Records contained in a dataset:
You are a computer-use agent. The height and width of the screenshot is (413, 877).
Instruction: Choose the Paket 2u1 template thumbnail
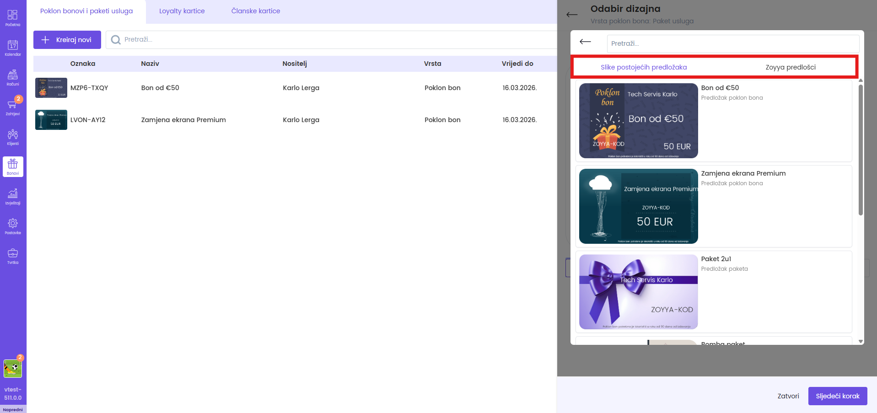point(638,292)
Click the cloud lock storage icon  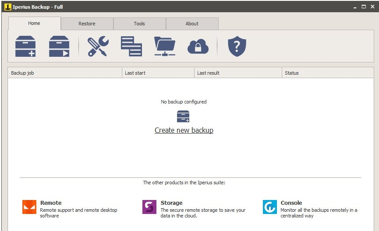[x=198, y=46]
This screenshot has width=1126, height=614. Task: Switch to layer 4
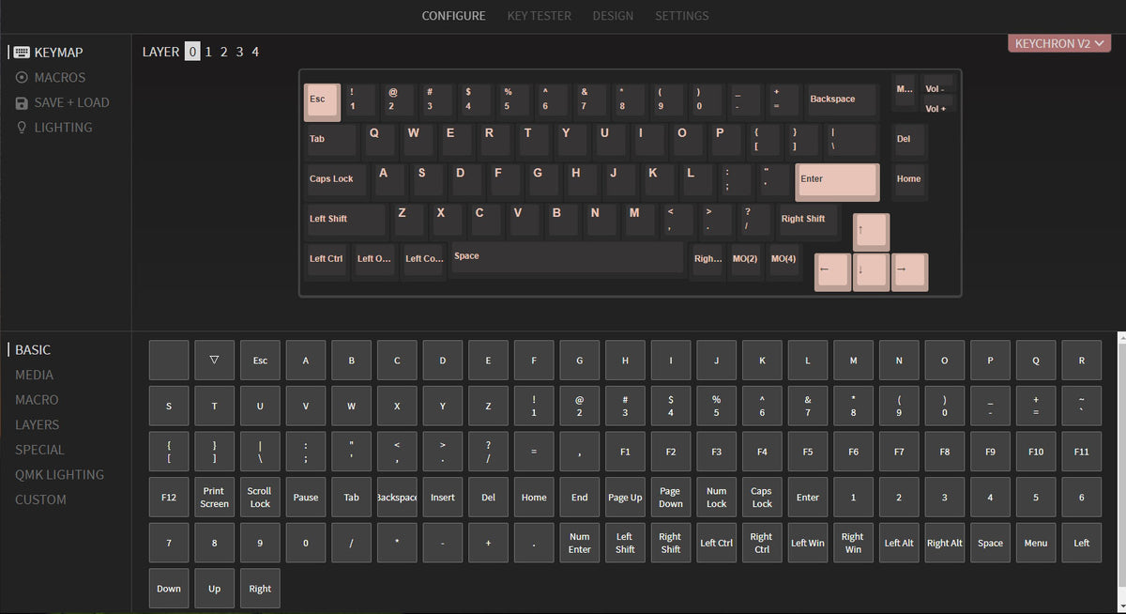point(254,52)
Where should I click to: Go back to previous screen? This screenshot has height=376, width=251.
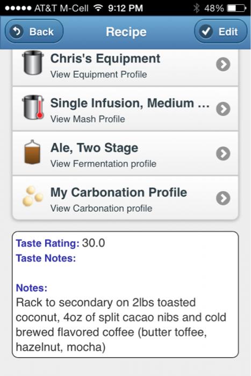click(34, 31)
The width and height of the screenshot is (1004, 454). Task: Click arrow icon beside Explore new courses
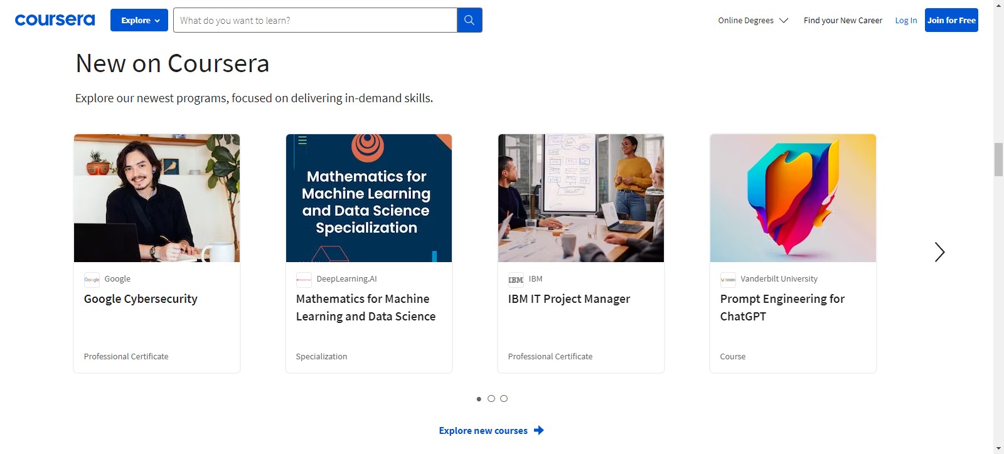(x=538, y=430)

What you are asked to do
Could you set down nothing but the lines from the one containing "This screenshot has width=1126, height=614." through the last line of the records above, both ends included, exactly as given and free of pictures?

Expected answer
This screenshot has width=1126, height=614. Task: Switch to layer 4
point(254,52)
Where should I click to: Go back to previous screen? This screenshot has height=376, width=251.
click(34, 31)
The width and height of the screenshot is (1004, 454). Task: Click arrow icon beside Explore new courses
(x=538, y=430)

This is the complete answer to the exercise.